Intracranial immature teratoma with a primitive neuroectodermal malignant transformation - case report and review of the literature

Abstract

Introduction: Central nervous system (CNS) germ cell tumors are very rare, accounting for 0.3-3% of primary intracranial neoplasms; of these, the teratomas are even more uncommon. The immature variant of teratomas, defined by the presence of incompletely differentiated components resembling fetal tissues is considered as having a low, almost borderline malignancy state.
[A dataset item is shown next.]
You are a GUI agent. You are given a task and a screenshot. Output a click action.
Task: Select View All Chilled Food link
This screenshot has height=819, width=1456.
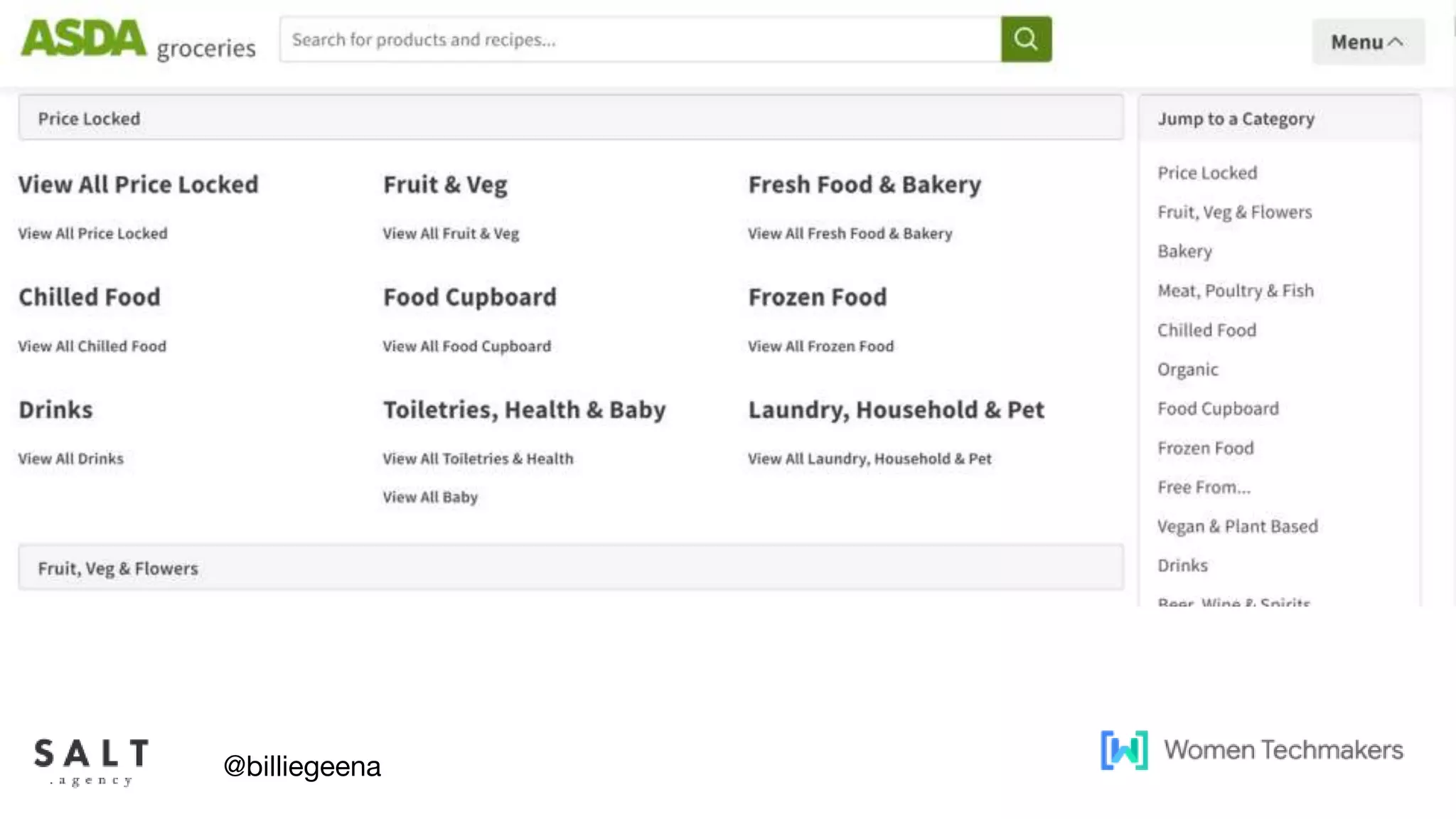coord(92,346)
Case presentation: A 35-year-old male presented with a left fronto-basal tumor. At surgery, a grey white tumor, mostly solid, was excised. The histopathological examination revealed an infiltrating teratoma. The histological spectrum varied from epithelial and mesenchymal mature to immature tissues. These structures were intimately mixed with significant areas of primitive neuroepithelial tubules and÷or primitive neuroectodermal tissues. The diagnosis was that of an immature intracranial teratoma, with high histological grade WHO (World Health Organization) (Norris grade III). After surgical resection, a rapid infratentorial contralateral subarachnoid extension followed. The second tumor was largely formed by primitive neuroectodermal tumor (PNET)-like structures and rare mature epithelial tissues, meaning a PNET-like overgrowth or "malignant transformation" of an immature teratoma. After specific oncological treatment, the patient had a favorable evolution with no signs of relapse (2016).

Conclusions: The present case highlights the value of the Norris grading system (mostly used in grading ovarian immature teratomas) in a very rare case of intracerebral immature teratoma with rapid subarachnoid extension caused by an unexpected secondary "malignant transformation".